During my week between nations on the Colombian border, I realized that different immigration branches interpreted the same laws in different ways, and they seemingly knew nothing about how the other branches operated. I knew my visa was unusual and I assumed that was the cause of the policewoman’s confusion. In the end it would be okay and I would walk through the glass doors straight ahead, and into Ecuador. At least, that’s what I was hoping.
As the minutes dragged into an hour and everyone from my flight not only went through, but picked up their bags at baggage claim and left, I began to lose hope. I started to seriously consider that I might not be allowed back into Ecuador, and the thought terrified me. The single duffel bag I’d checked completed a series of loops around the baggage claim until finally someone picked it up, put it on the ground and turned off the conveyor belt. About fifty feet straight ahead, sitting on the floor with no one around, it was waiting for me. Lucía was waiting for me. Ecuador was waiting for me.
When the policewoman finally returned, she handed me my passport open to my newest stamp: EXCLUIDO (BANNED). Three police appeared and stood behind me in a tight semi-circle as she explained that airport immigration was not recognizing my latest visa, and as a result, I was being deported.

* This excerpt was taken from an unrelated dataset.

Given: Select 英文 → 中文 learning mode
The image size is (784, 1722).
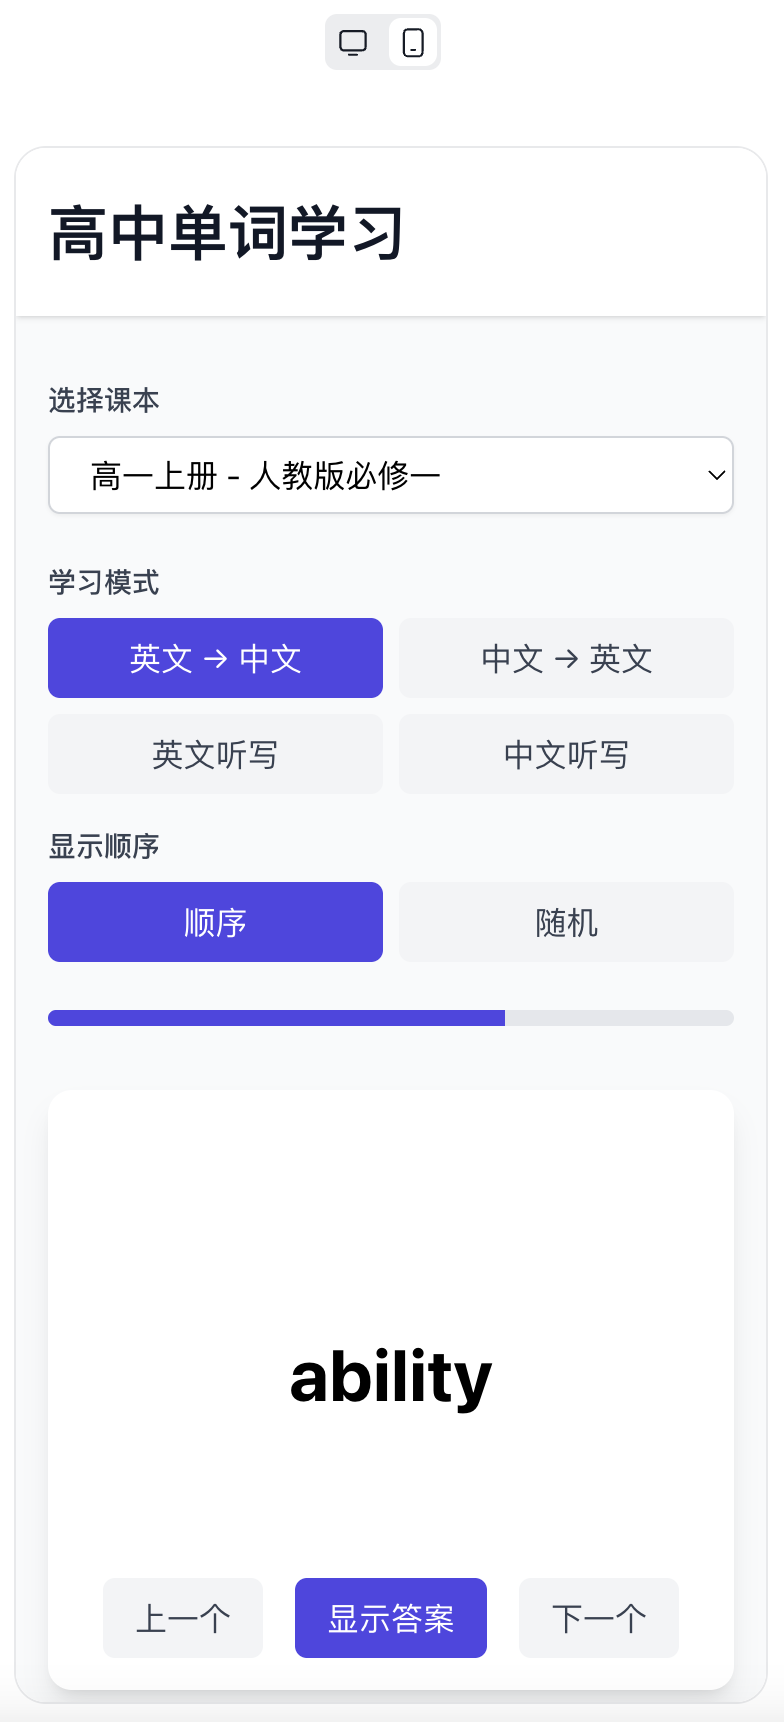Looking at the screenshot, I should pos(215,658).
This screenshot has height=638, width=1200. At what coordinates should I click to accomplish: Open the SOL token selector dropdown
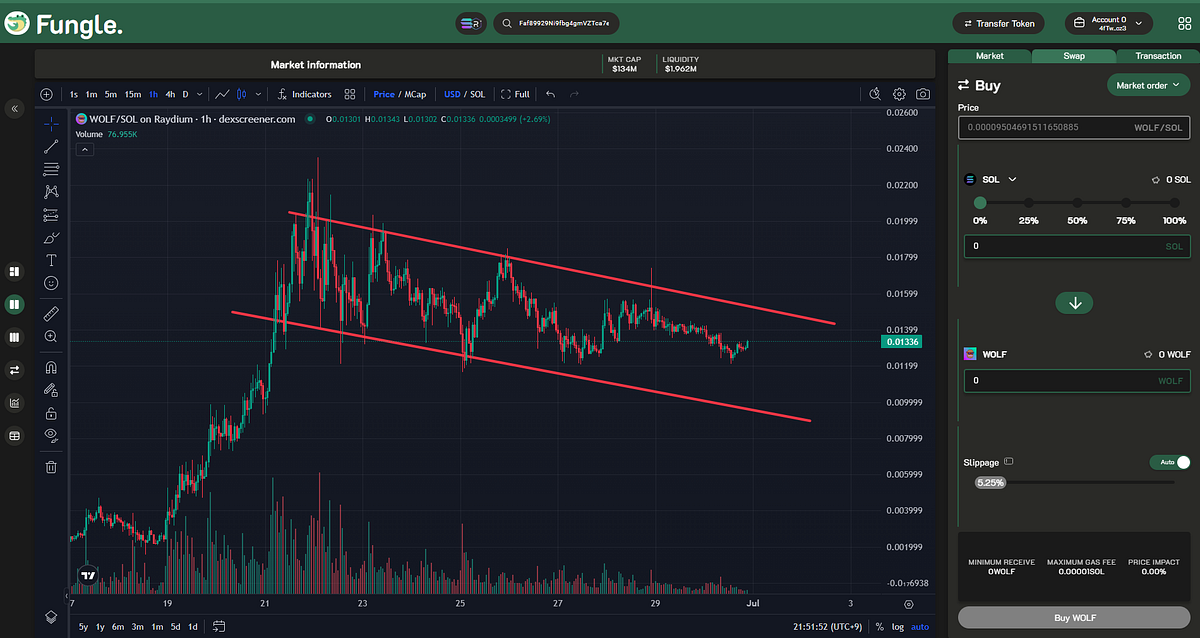(x=992, y=179)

“No! I got the visa last month in Tulcán. You can’t do this!” I yelled.
She looked down.
I went on, “Please, no. Please, I live here. I work here. Please, you can’t deport me, you can’t, this is my home!” Water rolled out of my eyes and dripped onto her desk. I became more desperate and gripped the desk with both my hands as the police moved in. “My girlfriend is waiting for me. I saw her in the food court waiting for me, I have to see her! I have to!” I yelled.

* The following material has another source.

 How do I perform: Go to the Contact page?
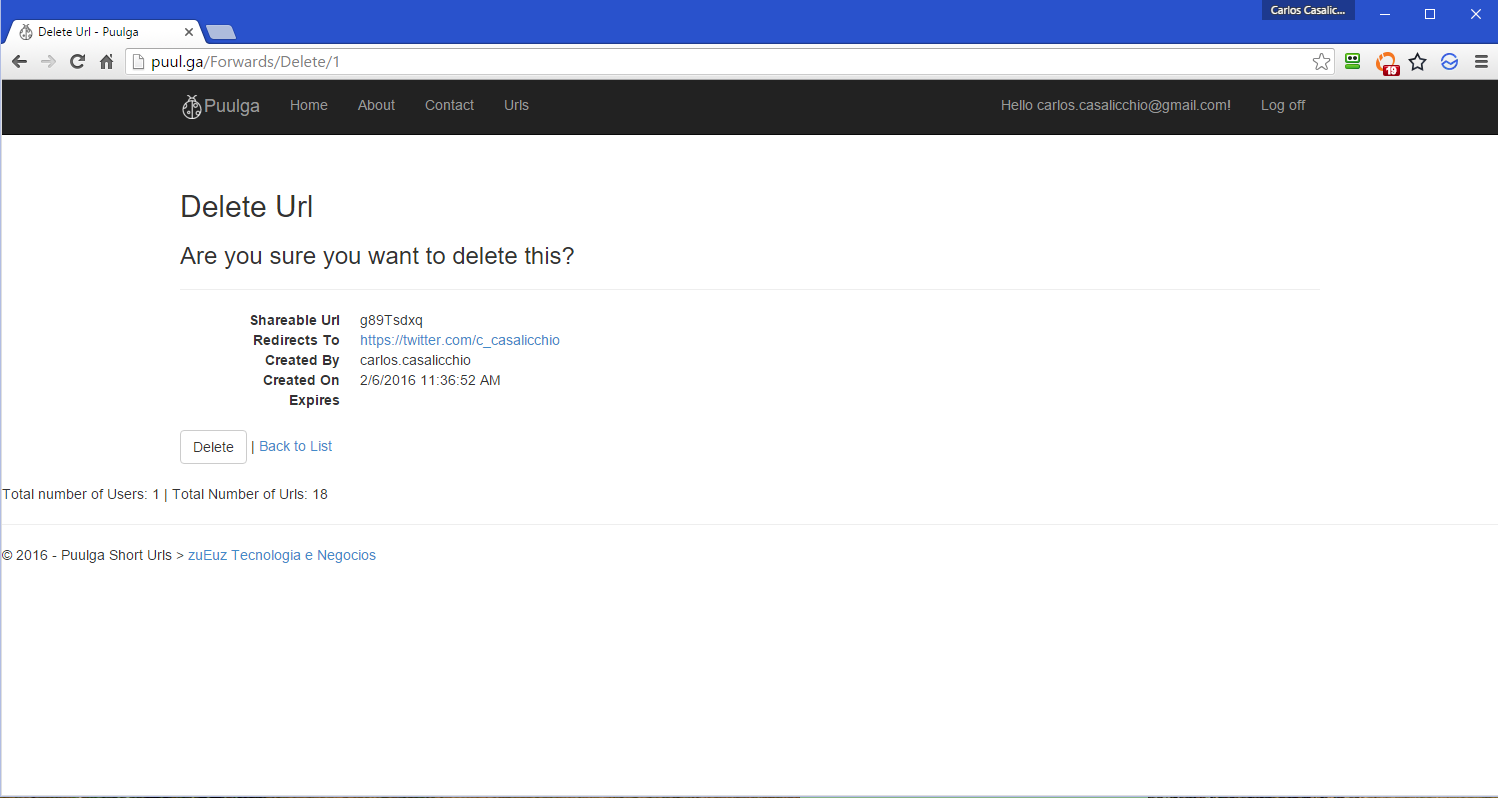(x=449, y=105)
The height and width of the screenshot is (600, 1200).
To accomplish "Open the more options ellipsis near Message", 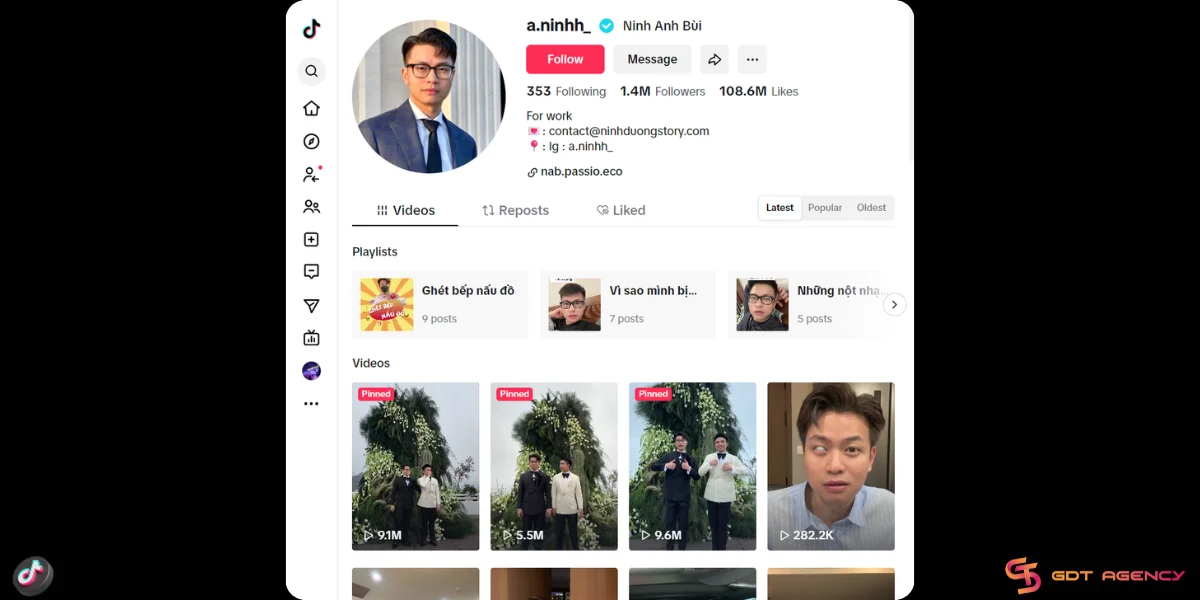I will click(x=752, y=59).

She never responded. She never even looked at me.
Two policemen grabbed me by the shoulders, pulled me away from the counter, and led me to the far corner of the enormous room. “What did I do wrong?” I asked them as we moved together, like one solid mass connected by the tight grip at the top of each of my arms.
Underneath the stairs a group of police formed a perimeter around my body, locking me inside.

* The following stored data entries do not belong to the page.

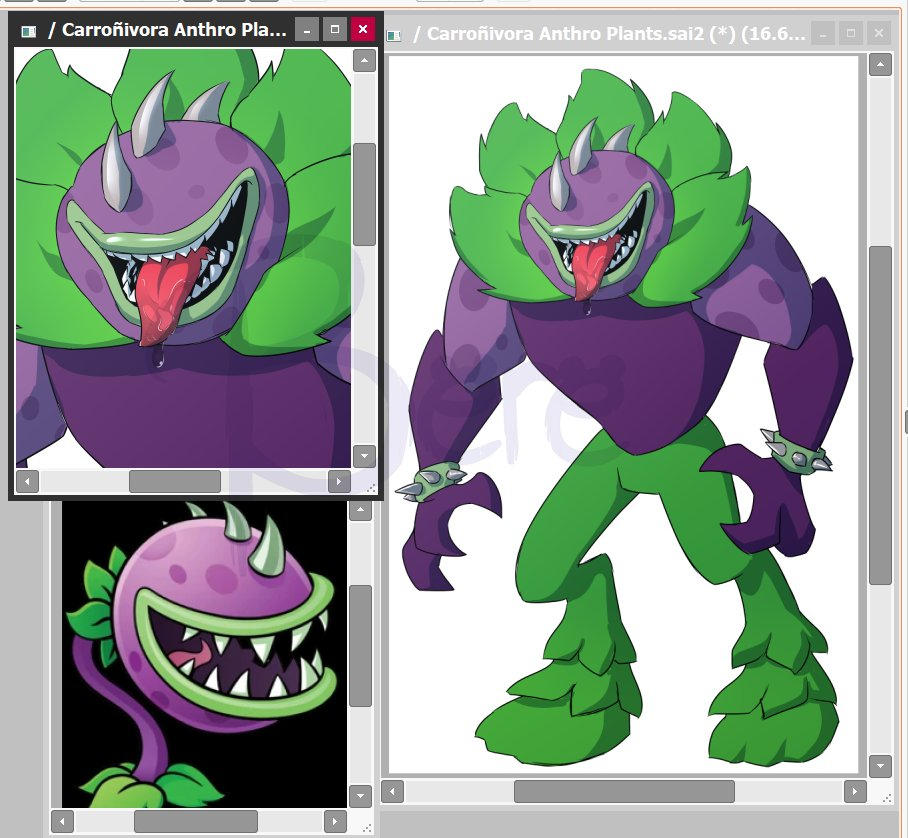Minimize the zoomed view window

(x=305, y=29)
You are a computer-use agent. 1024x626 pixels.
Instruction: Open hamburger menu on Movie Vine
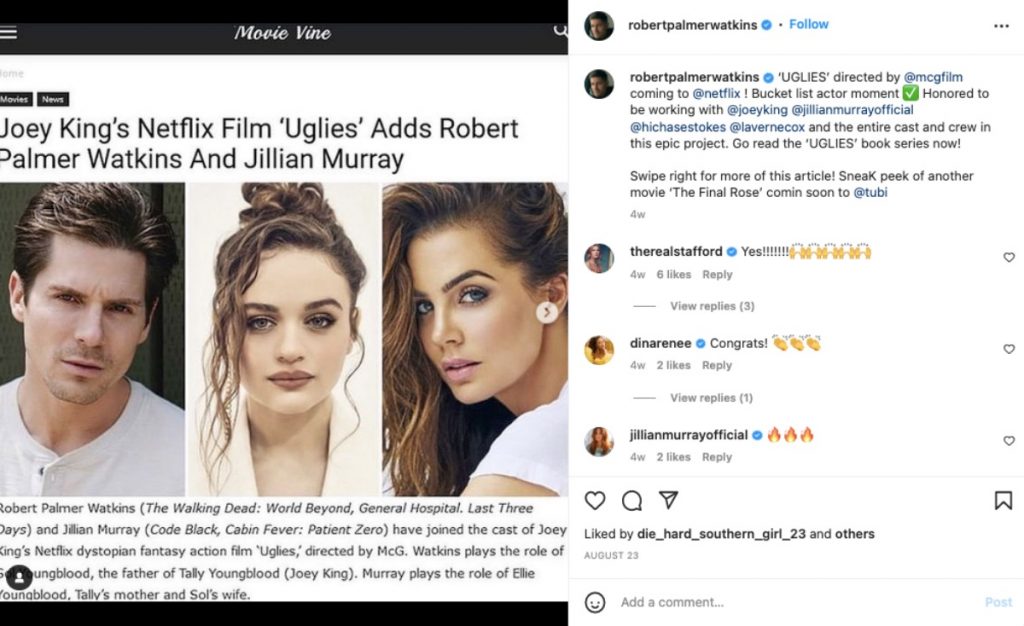(x=8, y=31)
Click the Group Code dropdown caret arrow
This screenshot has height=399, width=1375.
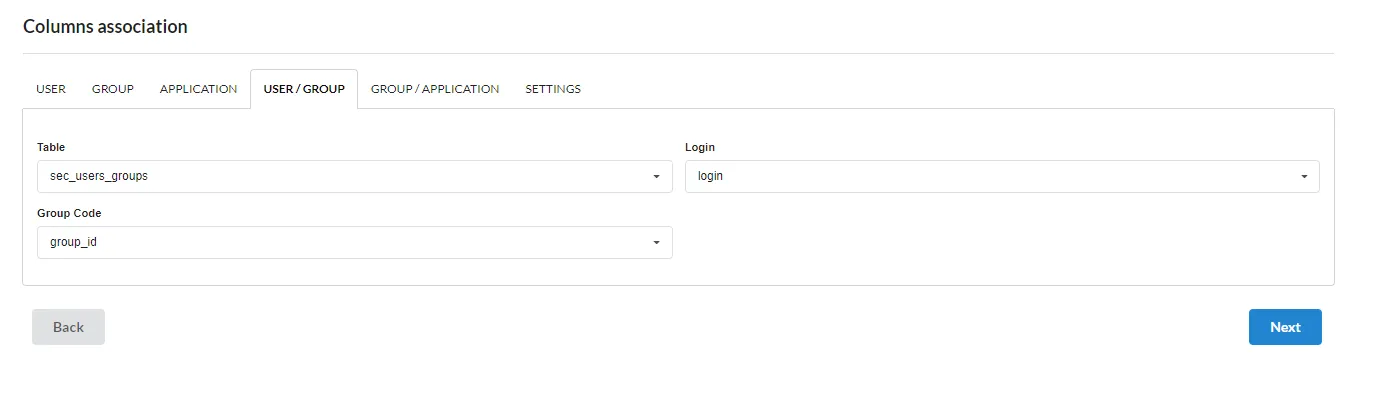(656, 243)
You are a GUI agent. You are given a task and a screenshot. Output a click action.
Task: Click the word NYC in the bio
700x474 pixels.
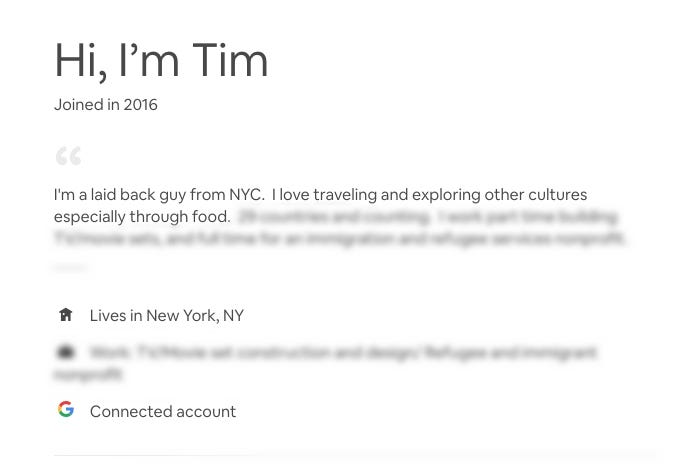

I pushed and pleaded until, finally, they let me see Lucía. We cried on each other’s shoulders and exchanged kisses and whispered plans before she had to leave.
“I will fly to Colombia and sneak across the border. Nothing else matters. I love you,” I told her.
When she walked away, escorted by one police officer while a group of them stood guard around my body, I felt a void. Before a policeman led her away, Lucía gave me a sunflower. Then I watched helplessly as she faded into the sea of people.
It didn’t seem real. I thought I had found direction and meaning. I thought I finally knew my place in the world, and that had filled me with hope and dedication. I wasn’t conscious of it then but things were never as good as I imagined. I was never as good as I imagined. The politics, Lucía, my effort for personal revolution, all of it was flawed. But I closed my eyes to everything that didn’t fit. Part of me must have known that even then, even while forcing a smile when one of our guards took a photo of Lucía and I. Still, at the time, I believed my life was a dream come true—a dream I was dangerously close to losing.